RECORDED DATA section start
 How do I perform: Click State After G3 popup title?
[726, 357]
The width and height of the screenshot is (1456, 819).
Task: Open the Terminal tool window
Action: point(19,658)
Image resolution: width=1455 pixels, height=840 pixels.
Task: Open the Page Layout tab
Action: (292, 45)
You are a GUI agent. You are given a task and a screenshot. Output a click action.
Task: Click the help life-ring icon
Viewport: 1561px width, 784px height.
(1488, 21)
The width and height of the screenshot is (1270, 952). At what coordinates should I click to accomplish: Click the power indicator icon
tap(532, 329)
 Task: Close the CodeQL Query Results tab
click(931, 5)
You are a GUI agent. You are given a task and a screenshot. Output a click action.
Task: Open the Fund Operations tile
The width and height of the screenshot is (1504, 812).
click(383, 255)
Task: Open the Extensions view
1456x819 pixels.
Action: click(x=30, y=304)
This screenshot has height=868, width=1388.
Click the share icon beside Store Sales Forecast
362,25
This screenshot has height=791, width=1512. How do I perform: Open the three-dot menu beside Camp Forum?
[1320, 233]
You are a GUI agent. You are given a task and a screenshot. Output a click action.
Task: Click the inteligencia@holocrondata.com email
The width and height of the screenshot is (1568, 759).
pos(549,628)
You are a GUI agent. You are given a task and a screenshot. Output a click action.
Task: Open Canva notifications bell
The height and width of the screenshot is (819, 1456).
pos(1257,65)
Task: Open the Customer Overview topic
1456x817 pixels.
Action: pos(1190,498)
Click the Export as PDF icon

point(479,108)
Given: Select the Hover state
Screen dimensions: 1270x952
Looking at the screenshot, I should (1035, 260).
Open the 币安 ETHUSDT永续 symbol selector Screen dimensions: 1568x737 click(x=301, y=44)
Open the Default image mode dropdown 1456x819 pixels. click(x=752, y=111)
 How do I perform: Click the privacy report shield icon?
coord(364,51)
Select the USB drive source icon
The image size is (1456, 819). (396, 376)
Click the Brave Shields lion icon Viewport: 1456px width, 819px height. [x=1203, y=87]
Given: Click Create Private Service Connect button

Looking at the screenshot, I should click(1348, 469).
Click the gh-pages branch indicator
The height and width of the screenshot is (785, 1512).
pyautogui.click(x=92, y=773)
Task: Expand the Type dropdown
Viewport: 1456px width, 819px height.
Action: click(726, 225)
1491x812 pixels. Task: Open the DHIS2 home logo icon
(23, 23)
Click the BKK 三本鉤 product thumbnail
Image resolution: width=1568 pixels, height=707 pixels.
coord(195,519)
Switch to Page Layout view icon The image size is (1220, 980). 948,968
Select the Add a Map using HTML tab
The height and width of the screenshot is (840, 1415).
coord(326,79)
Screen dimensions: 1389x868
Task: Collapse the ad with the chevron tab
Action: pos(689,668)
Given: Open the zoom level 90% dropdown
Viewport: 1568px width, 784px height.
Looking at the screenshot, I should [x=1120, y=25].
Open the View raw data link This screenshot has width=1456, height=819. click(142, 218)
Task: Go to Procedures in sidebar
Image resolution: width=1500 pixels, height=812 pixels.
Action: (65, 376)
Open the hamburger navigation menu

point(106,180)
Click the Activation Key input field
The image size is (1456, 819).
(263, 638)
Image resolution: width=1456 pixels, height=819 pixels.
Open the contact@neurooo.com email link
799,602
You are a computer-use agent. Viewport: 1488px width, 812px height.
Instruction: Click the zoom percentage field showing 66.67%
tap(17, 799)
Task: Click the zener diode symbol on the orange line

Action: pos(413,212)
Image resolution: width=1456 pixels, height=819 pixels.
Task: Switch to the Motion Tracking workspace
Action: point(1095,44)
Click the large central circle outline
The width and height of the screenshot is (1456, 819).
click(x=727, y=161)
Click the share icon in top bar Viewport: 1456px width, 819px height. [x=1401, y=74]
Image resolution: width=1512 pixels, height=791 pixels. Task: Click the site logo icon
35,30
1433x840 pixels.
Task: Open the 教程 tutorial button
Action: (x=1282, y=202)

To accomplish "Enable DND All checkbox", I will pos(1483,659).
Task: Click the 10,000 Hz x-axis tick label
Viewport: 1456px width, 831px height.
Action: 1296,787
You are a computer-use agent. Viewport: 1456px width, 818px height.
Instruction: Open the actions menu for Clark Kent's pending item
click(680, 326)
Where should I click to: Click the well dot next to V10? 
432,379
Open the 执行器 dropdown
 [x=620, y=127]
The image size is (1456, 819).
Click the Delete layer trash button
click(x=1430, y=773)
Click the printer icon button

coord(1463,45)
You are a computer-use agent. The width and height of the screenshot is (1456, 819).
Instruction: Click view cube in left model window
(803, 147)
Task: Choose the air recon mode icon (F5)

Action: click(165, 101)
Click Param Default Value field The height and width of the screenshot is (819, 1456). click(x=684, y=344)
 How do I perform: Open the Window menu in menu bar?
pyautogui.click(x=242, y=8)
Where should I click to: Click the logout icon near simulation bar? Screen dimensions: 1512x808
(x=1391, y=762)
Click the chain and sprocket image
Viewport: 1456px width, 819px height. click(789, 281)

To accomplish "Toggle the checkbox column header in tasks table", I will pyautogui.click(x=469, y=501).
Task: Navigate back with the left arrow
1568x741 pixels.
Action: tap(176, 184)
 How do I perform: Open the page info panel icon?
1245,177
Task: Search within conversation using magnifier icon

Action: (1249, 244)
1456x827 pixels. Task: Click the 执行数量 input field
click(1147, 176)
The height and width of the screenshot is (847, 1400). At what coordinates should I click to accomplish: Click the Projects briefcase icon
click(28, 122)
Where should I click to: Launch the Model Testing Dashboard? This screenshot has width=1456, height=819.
RECORDED DATA section end
> **TASK INSTRUCTIONS**: Every line of the data above belongs in the answer, unchanged.

> **TASK OUTPUT**:
 How do I perform: Click State After G3 popup title?
[726, 357]
The width and height of the screenshot is (1456, 819).
Task: Open the Terminal tool window
Action: point(19,658)
Image resolution: width=1455 pixels, height=840 pixels.
Task: Open the Page Layout tab
Action: (292, 45)
You are a GUI agent. You are given a task and a screenshot. Output a click action.
Task: Click the help life-ring icon
Viewport: 1561px width, 784px height.
(1488, 21)
The width and height of the screenshot is (1270, 952). At what coordinates should I click to accomplish: Click the power indicator icon
tap(532, 329)
 Task: Close the CodeQL Query Results tab
click(931, 5)
You are a GUI agent. You are given a task and a screenshot. Output a click action.
Task: Open the Fund Operations tile
The width and height of the screenshot is (1504, 812).
click(383, 255)
Task: Open the Extensions view
1456x819 pixels.
Action: click(x=30, y=304)
This screenshot has height=868, width=1388.
Click the share icon beside Store Sales Forecast
362,25
This screenshot has height=791, width=1512. How do I perform: Open the three-dot menu beside Camp Forum?
[1320, 233]
You are a GUI agent. You are given a task and a screenshot. Output a click action.
Task: Click the inteligencia@holocrondata.com email
The width and height of the screenshot is (1568, 759).
pos(549,628)
You are a GUI agent. You are given a task and a screenshot. Output a click action.
Task: Open Canva notifications bell
The height and width of the screenshot is (819, 1456).
pos(1257,65)
Task: Open the Customer Overview topic
1456x817 pixels.
Action: pos(1190,498)
Click the Export as PDF icon

point(479,108)
Given: Select the Hover state
Screen dimensions: 1270x952
Looking at the screenshot, I should (1035, 260).
Open the 币安 ETHUSDT永续 symbol selector Screen dimensions: 1568x737 click(x=301, y=44)
Open the Default image mode dropdown 1456x819 pixels. click(x=752, y=111)
 How do I perform: Click the privacy report shield icon?
coord(364,51)
Select the USB drive source icon
The image size is (1456, 819). (396, 376)
Click the Brave Shields lion icon Viewport: 1456px width, 819px height. [x=1203, y=87]
Given: Click Create Private Service Connect button

Looking at the screenshot, I should click(1348, 469).
Click the gh-pages branch indicator
The height and width of the screenshot is (785, 1512).
pyautogui.click(x=92, y=773)
Task: Expand the Type dropdown
Viewport: 1456px width, 819px height.
Action: click(726, 225)
1491x812 pixels. Task: Open the DHIS2 home logo icon
(23, 23)
Click the BKK 三本鉤 product thumbnail
Image resolution: width=1568 pixels, height=707 pixels.
coord(195,519)
Switch to Page Layout view icon The image size is (1220, 980). 948,968
Select the Add a Map using HTML tab
The height and width of the screenshot is (840, 1415).
coord(326,79)
Screen dimensions: 1389x868
Task: Collapse the ad with the chevron tab
Action: pos(689,668)
Given: Open the zoom level 90% dropdown
Viewport: 1568px width, 784px height.
Looking at the screenshot, I should [x=1120, y=25].
Open the View raw data link This screenshot has width=1456, height=819. click(142, 218)
Task: Go to Procedures in sidebar
Image resolution: width=1500 pixels, height=812 pixels.
Action: (65, 376)
Open the hamburger navigation menu

point(106,180)
Click the Activation Key input field
The image size is (1456, 819).
(263, 638)
Image resolution: width=1456 pixels, height=819 pixels.
Open the contact@neurooo.com email link
799,602
You are a computer-use agent. Viewport: 1488px width, 812px height.
Instruction: Click the zoom percentage field showing 66.67%
tap(17, 799)
Task: Click the zener diode symbol on the orange line

Action: pos(413,212)
Image resolution: width=1456 pixels, height=819 pixels.
Task: Switch to the Motion Tracking workspace
Action: point(1095,44)
Click the large central circle outline
The width and height of the screenshot is (1456, 819).
click(x=727, y=161)
Click the share icon in top bar Viewport: 1456px width, 819px height. [x=1401, y=74]
Image resolution: width=1512 pixels, height=791 pixels. Task: Click the site logo icon
35,30
1433x840 pixels.
Task: Open the 教程 tutorial button
Action: (x=1282, y=202)

To accomplish "Enable DND All checkbox", I will pos(1483,659).
Task: Click the 10,000 Hz x-axis tick label
Viewport: 1456px width, 831px height.
Action: 1296,787
You are a computer-use agent. Viewport: 1456px width, 818px height.
Instruction: Open the actions menu for Clark Kent's pending item
click(680, 326)
Where should I click to: Click the well dot next to V10? 
432,379
Open the 执行器 dropdown
 [x=620, y=127]
The image size is (1456, 819).
Click the Delete layer trash button
click(x=1430, y=773)
Click the printer icon button

coord(1463,45)
You are a computer-use agent. The width and height of the screenshot is (1456, 819).
Instruction: Click view cube in left model window
(803, 147)
Task: Choose the air recon mode icon (F5)

Action: click(165, 101)
Click Param Default Value field The height and width of the screenshot is (819, 1456). click(x=684, y=344)
 How do I perform: Open the Window menu in menu bar?
pyautogui.click(x=242, y=8)
Where should I click to: Click the logout icon near simulation bar? Screen dimensions: 1512x808
(x=1391, y=762)
Click the chain and sprocket image
Viewport: 1456px width, 819px height. click(789, 281)

To accomplish "Toggle the checkbox column header in tasks table", I will pyautogui.click(x=469, y=501).
Task: Navigate back with the left arrow
1568x741 pixels.
Action: tap(176, 184)
 How do I perform: Open the page info panel icon?
1245,177
Task: Search within conversation using magnifier icon

Action: (1249, 244)
1456x827 pixels. Task: Click the 执行数量 input field
click(1147, 176)
The height and width of the screenshot is (847, 1400). At what coordinates should I click to accomplish: Click the Projects briefcase icon
click(28, 122)
Where should I click to: Launch the Model Testing Dashboard? This screenshot has width=1456, height=819.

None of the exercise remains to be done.